[PROBLEM STATEMENT] Each line from the one with "1024x758 pixels." through the final line of the entries below must be printed exactly, and the pictures must not be.

[EXTRACTED MATERIAL]
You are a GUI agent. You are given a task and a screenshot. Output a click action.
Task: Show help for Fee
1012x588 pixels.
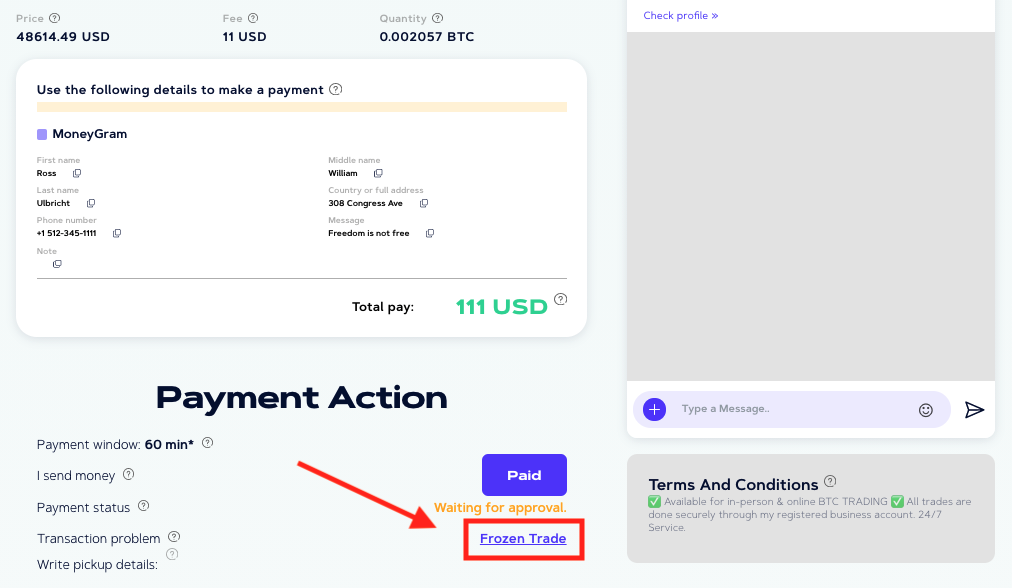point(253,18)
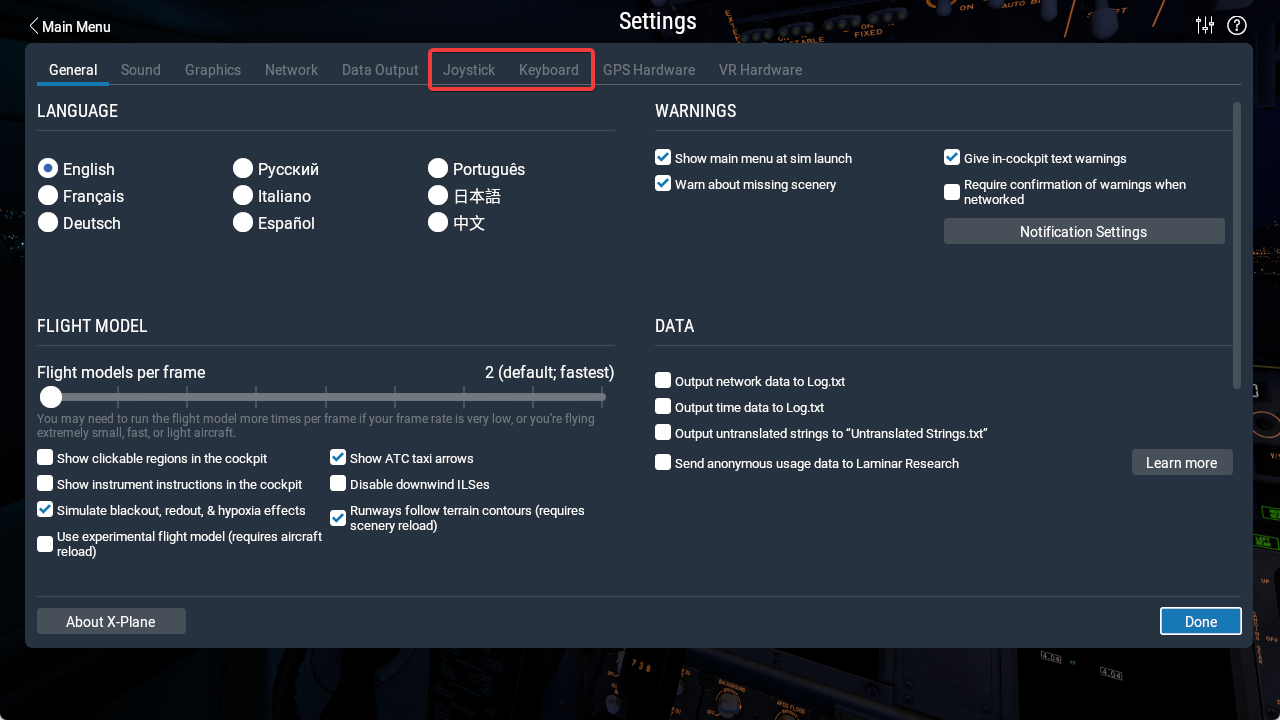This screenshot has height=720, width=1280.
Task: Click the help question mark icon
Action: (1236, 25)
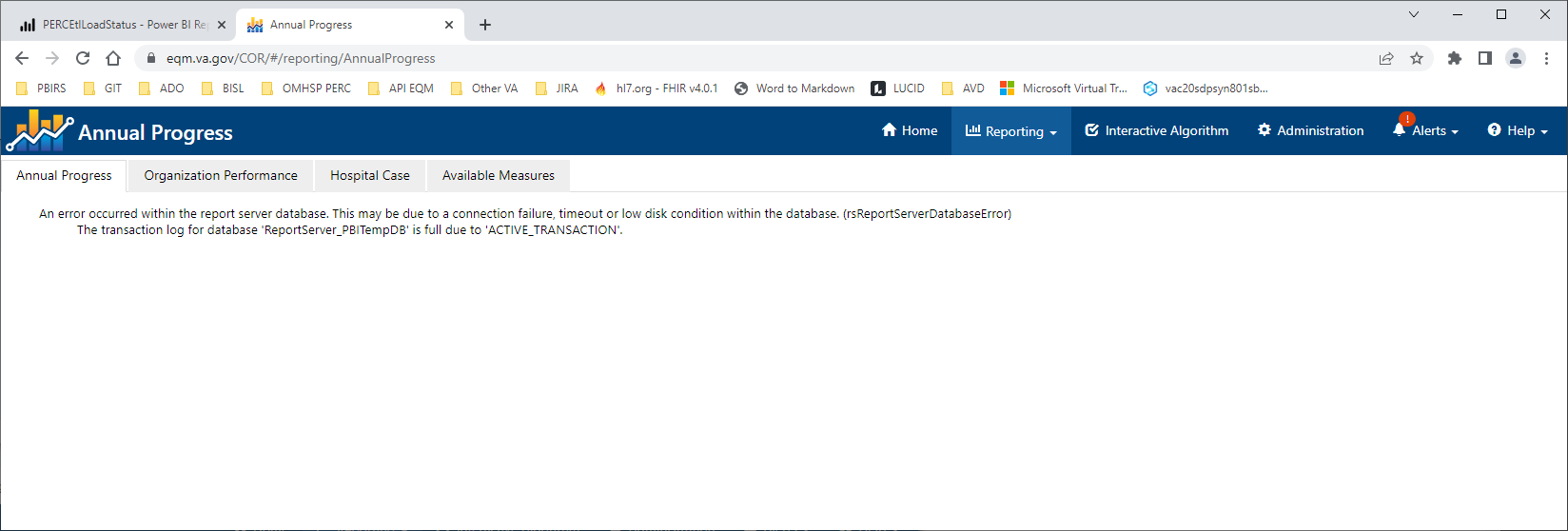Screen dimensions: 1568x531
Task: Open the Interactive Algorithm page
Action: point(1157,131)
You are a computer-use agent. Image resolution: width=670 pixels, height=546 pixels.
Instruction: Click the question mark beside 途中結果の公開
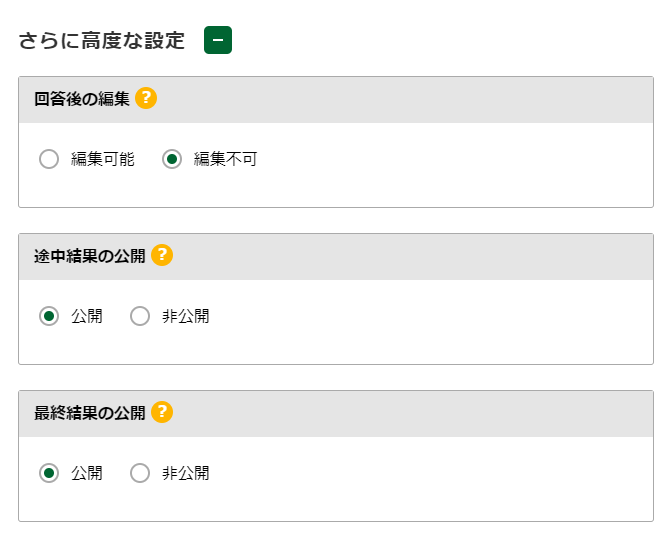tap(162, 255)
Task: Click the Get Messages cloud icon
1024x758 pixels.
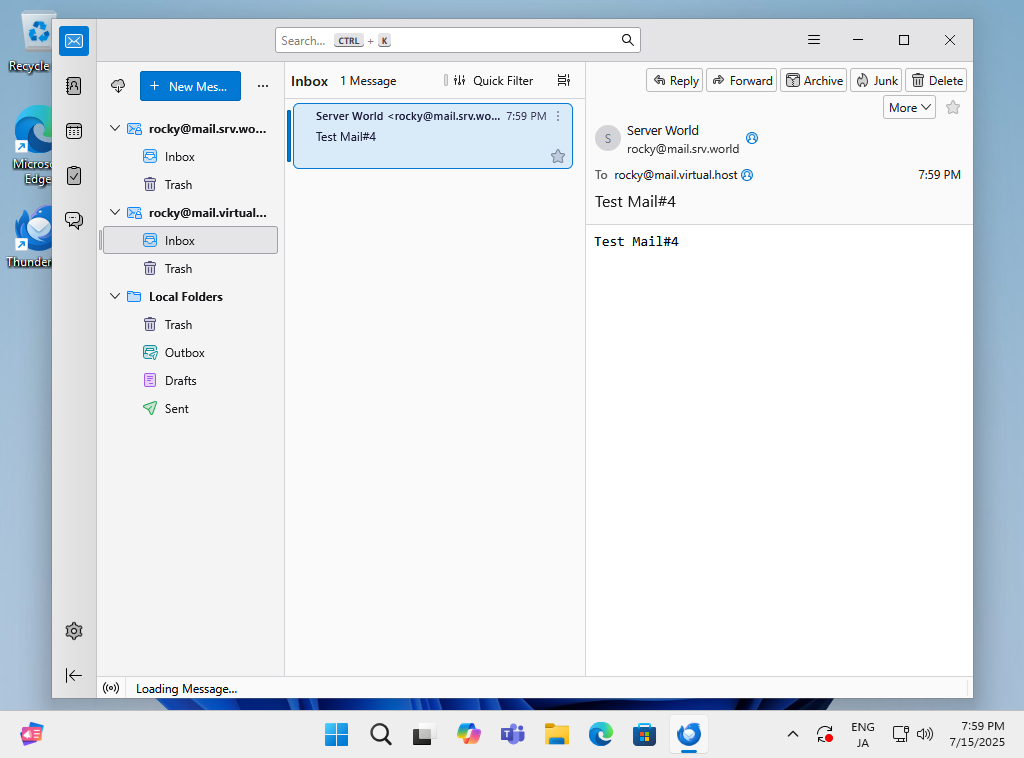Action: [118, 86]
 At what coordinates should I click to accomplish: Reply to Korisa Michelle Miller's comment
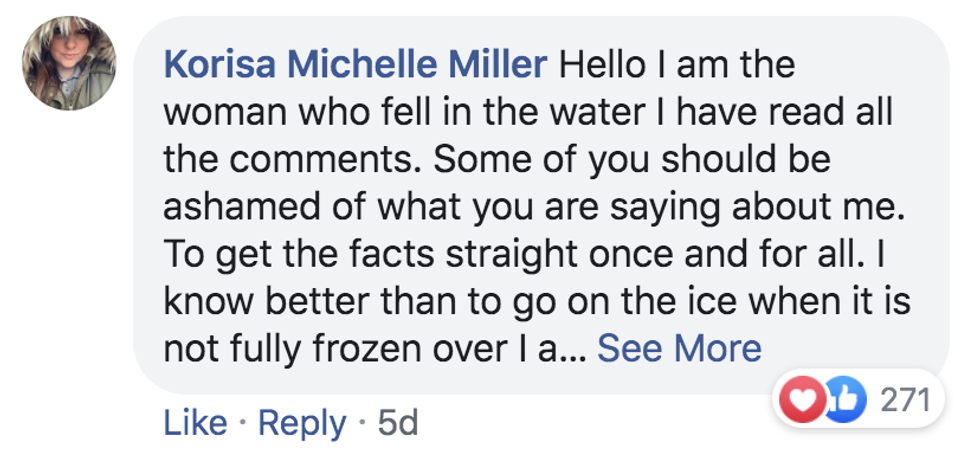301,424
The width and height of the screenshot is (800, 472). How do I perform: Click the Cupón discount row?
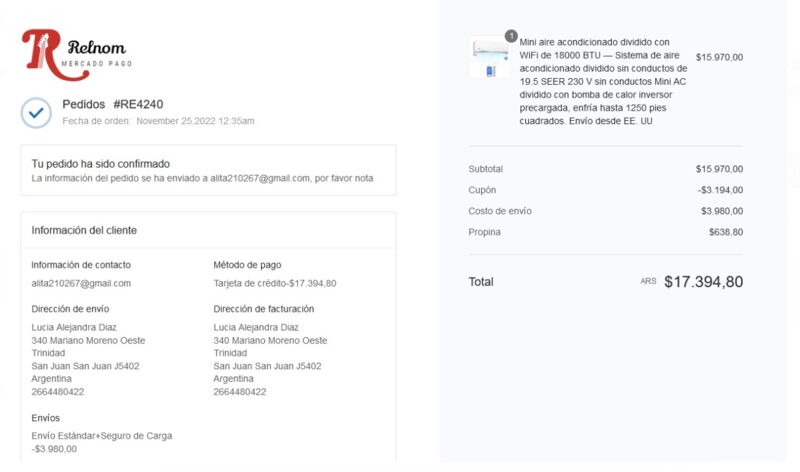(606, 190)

[EXERCISE OUTPUT]
1024x758 pixels.
Action: [118, 86]
 At what coordinates should I click to accomplish: Reply to Korisa Michelle Miller's comment
301,424
The width and height of the screenshot is (800, 472). How do I perform: Click the Cupón discount row?
(606, 190)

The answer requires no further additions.